The paper examines how capabilities once confined to frontier models are diffusing into low-compute, sub-30B parameter AI systems, threatening safety with modest hardware. By analyzing over 5,000 open-source LLMs from HuggingFace, it shows that the size required for competitive benchmarks has dropped up to roughly while performance at a fixed size improves over time. It then simulates the compute budgets needed for social-harm campaigns (disinformation, spear-phishing, voice cloning, deepfakes) and finds that such campaigns are feasible on consumer devices and cheap clusters, anchoring the risk in real-world hardware access. The authors argue that existing governance focusing on high-compute thresholds misses these threats and propose alternative strategies—capability-based risk evaluation, defensive AI, and resilience measures—emphasizing the need for collaboration among policymakers, researchers, and industry to address a broader class of risks.

Abstract

Artificial intelligence (AI) systems are revolutionizing fields such as medicine, drug discovery, and materials science; however, many technologists and policymakers are also concerned about the technology's risks. To date, most concrete policies around AI governance have focused on managing AI risk by considering the amount of compute required to operate or build a given AI system. However, low-compute AI systems are becoming increasingly more performant - and more dangerous. Driven by agentic workflows, parameter quantization, and other model compression techniques, capabilities once only achievable on frontier-level systems have diffused into low-resource models deployable on consumer devices. In this report, we profile this trend by downloading historical benchmark performance data for over 5,000 large language models (LLMs) hosted on HuggingFace, noting the model size needed to achieve competitive LLM benchmarks has decreased by more than 10X over the past year. We then simulate the computational resources needed for an actor to launch a series of digital societal harm campaigns - such as disinformation botnets, sexual extortion schemes, voice-cloning fraud, and others - using low-compute open-source models and find nearly all studied campaigns can easily be executed on consumer-grade hardware.

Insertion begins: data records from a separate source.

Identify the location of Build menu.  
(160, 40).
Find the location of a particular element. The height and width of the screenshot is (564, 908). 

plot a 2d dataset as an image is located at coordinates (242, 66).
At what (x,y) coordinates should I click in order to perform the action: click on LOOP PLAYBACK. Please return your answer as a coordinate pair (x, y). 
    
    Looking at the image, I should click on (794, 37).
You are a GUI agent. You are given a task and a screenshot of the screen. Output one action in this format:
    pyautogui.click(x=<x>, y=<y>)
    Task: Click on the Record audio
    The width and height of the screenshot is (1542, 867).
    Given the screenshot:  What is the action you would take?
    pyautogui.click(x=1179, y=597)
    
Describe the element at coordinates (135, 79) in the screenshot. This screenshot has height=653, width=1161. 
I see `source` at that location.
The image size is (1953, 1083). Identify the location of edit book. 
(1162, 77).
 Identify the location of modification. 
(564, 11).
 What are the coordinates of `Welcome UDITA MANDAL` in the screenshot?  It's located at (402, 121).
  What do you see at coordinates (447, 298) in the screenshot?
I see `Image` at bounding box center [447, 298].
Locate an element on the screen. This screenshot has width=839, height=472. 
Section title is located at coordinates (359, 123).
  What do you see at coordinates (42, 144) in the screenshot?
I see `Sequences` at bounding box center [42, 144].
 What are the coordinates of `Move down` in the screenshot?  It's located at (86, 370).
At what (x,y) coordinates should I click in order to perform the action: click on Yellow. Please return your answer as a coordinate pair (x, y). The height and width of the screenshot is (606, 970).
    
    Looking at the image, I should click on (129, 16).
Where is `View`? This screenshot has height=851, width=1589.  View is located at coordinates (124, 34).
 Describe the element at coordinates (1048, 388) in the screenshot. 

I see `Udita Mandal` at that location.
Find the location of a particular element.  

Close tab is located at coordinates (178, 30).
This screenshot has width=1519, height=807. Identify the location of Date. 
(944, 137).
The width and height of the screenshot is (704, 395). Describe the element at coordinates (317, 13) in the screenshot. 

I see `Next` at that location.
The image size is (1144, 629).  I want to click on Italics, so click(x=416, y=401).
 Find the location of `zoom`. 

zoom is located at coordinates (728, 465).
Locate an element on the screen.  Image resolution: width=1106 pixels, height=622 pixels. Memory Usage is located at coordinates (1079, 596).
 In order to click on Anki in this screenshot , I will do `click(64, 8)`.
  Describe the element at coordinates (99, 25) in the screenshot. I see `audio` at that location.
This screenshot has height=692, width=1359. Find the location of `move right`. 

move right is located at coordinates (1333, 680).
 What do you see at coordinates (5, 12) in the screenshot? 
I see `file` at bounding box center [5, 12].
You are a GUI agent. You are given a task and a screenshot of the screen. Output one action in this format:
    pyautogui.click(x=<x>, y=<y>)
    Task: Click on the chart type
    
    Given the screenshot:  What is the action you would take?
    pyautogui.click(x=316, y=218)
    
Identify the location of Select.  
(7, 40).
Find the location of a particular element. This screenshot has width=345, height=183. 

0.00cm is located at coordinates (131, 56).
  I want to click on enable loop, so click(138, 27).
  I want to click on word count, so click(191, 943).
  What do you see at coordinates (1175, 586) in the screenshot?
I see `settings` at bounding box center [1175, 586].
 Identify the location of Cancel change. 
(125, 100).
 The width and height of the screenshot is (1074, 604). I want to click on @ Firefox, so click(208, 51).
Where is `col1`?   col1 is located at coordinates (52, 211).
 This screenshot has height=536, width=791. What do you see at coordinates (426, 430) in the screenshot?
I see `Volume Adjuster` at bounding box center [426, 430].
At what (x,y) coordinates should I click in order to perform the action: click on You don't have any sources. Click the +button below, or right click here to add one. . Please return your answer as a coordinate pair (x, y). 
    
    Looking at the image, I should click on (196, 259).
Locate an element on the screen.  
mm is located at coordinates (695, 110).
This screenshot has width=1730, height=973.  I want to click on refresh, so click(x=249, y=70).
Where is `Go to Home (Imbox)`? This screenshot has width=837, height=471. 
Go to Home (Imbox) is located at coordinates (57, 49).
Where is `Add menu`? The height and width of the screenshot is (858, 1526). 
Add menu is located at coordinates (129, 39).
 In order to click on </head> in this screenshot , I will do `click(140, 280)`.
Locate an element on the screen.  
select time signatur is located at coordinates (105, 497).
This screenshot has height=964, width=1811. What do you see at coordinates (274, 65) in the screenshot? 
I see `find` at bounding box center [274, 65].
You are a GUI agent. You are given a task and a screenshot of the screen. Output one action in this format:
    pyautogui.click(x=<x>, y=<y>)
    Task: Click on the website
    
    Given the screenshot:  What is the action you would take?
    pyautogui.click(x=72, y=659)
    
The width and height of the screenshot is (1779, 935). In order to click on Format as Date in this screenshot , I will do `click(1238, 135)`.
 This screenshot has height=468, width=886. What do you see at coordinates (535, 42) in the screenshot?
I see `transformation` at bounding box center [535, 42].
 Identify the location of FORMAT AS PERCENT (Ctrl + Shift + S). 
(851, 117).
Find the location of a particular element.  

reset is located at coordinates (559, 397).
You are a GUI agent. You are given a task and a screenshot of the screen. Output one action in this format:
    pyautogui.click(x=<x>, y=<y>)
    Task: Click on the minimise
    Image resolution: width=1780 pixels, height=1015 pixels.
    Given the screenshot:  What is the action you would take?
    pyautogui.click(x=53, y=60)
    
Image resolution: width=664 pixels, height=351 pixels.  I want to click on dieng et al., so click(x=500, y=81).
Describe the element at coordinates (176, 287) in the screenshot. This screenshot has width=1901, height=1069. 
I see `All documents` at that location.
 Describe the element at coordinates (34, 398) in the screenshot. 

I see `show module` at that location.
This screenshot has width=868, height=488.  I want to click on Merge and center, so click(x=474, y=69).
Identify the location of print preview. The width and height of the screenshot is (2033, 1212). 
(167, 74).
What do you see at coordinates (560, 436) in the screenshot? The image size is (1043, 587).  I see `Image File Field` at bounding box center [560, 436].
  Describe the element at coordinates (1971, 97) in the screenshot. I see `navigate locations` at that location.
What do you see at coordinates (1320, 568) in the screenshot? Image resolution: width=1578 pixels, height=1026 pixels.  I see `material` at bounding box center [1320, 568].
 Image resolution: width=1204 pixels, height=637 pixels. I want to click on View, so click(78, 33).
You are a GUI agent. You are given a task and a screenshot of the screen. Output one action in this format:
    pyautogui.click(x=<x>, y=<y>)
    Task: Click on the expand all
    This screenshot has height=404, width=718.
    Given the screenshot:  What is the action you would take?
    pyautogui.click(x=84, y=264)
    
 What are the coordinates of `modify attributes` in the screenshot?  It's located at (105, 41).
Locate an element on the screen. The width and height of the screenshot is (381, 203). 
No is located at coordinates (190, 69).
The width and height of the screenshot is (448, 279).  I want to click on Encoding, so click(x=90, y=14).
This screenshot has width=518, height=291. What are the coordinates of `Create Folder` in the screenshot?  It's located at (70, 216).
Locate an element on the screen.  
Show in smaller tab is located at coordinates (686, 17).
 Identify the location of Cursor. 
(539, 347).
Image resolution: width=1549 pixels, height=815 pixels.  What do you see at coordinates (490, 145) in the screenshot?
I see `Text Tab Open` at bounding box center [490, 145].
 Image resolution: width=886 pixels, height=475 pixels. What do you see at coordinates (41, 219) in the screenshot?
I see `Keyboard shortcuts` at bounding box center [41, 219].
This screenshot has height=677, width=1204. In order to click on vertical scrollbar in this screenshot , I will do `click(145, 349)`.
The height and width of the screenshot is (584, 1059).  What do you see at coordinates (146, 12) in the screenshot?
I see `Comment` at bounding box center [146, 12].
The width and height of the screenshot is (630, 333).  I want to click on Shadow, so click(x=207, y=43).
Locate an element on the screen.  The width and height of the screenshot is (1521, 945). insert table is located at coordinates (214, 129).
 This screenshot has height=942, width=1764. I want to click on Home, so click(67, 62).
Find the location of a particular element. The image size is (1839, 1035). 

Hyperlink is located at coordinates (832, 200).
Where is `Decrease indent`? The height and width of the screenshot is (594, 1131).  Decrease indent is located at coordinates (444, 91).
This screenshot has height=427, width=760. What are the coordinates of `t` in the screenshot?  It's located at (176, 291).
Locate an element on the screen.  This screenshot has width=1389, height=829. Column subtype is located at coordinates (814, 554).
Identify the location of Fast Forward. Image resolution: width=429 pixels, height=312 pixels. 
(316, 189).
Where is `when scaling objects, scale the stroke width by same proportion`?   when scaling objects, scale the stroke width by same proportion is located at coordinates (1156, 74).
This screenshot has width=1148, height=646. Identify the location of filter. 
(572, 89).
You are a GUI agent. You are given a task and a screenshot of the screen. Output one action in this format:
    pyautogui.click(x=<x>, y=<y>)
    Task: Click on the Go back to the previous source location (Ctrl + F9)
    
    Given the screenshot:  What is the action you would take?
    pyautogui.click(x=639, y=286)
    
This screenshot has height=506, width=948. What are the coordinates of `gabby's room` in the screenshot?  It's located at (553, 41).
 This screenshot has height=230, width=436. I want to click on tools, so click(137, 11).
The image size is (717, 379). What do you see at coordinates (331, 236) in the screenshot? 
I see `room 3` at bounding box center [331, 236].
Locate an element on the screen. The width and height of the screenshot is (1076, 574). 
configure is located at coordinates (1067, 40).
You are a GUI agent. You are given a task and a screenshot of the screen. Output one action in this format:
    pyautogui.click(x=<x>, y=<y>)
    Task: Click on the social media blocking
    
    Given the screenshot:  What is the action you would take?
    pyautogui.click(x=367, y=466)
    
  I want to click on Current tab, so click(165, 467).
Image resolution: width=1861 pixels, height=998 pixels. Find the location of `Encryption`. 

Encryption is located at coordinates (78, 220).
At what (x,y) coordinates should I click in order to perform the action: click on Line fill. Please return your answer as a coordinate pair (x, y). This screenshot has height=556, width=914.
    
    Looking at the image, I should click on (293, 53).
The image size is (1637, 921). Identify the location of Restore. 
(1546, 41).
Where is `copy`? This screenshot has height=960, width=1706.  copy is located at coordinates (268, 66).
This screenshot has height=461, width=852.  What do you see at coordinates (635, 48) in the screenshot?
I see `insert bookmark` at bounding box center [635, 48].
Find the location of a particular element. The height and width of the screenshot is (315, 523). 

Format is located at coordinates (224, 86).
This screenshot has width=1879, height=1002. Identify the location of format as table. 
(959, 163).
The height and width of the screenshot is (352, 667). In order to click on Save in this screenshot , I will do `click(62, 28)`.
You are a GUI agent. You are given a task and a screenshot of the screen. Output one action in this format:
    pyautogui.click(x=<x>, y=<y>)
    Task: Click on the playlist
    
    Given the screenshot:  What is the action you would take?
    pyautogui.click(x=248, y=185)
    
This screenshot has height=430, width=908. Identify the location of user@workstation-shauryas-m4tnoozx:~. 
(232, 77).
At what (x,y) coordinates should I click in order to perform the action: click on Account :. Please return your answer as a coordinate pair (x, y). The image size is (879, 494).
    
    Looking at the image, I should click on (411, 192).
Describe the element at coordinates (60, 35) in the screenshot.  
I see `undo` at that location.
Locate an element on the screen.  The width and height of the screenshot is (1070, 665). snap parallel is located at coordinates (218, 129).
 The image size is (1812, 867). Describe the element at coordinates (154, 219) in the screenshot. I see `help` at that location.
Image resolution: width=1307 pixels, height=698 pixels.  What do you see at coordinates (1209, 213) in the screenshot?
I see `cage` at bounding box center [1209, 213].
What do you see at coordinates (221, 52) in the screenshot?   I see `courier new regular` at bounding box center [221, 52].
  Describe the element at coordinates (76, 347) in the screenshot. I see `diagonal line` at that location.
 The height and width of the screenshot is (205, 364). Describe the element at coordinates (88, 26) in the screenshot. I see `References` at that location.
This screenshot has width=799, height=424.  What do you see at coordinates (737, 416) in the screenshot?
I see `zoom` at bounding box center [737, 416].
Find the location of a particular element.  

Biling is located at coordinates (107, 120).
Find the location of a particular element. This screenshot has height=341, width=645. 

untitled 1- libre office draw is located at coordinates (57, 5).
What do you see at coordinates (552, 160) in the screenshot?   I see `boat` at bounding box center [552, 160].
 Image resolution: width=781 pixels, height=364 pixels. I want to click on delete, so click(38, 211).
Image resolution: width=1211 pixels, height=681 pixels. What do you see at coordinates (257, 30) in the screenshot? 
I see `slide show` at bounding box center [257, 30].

This position paper argues that protection measures for high-compute models leave serious security holes for their low-compute counterparts, meaning it is urgent both policymakers and technologists make greater efforts to understand and address this emerging class of threats.
Paper Structure (20 sections, 1 equation, 7 figures, 2 tables)

This paper contains 20 sections, 1 equation, 7 figures, 2 tables.

Figures (7)

  • Figure 1: (a) Model size needed to obtain a given LLM benchmark score over time. Exponential curves are fit to the raw data and displayed along with the fit uncertainty bands. (b) Benchmark performance ($\alpha$) over time for three classes of Llama family models.
  • Figure 2: (a) Evolution of processing power in NVIDIA and MacBook chips over time (b) Evolution of memory bandwidth across both sets of chips over time. Linear fits are presented alongside both curves, for visual reference.
  • Figure 3: The simulated compute profiles required to execute a set of disinformation, spearphishing, voice-cloning, and deepfake attacks with low-compute AI models. We break each attack into image, text, and audio generation steps and measure the memory speed and processing power an attacker would need to execute the attack using a single chip. The bounding boxes display the 5% and 95% for each GPU performance metric across our simulations. The dashed lines denote the performance metrics for NVIDIA V100 and Apple M2 Ultra chips, two currently non-export-controlled devices.
  • Figure 4: The number of synthetic images, llm-generated tokens, and words of voice cloned audio an actor could generate with the compute required by a single typical academic experiment.
  • Figure 5: The number of FLOPs required to execute a matrix multiplication are measured by a nvprof profiler. We then compare these measurements to well-established theoretical estimates, demonstrating good agreement and suggesting our profiler is working correctly.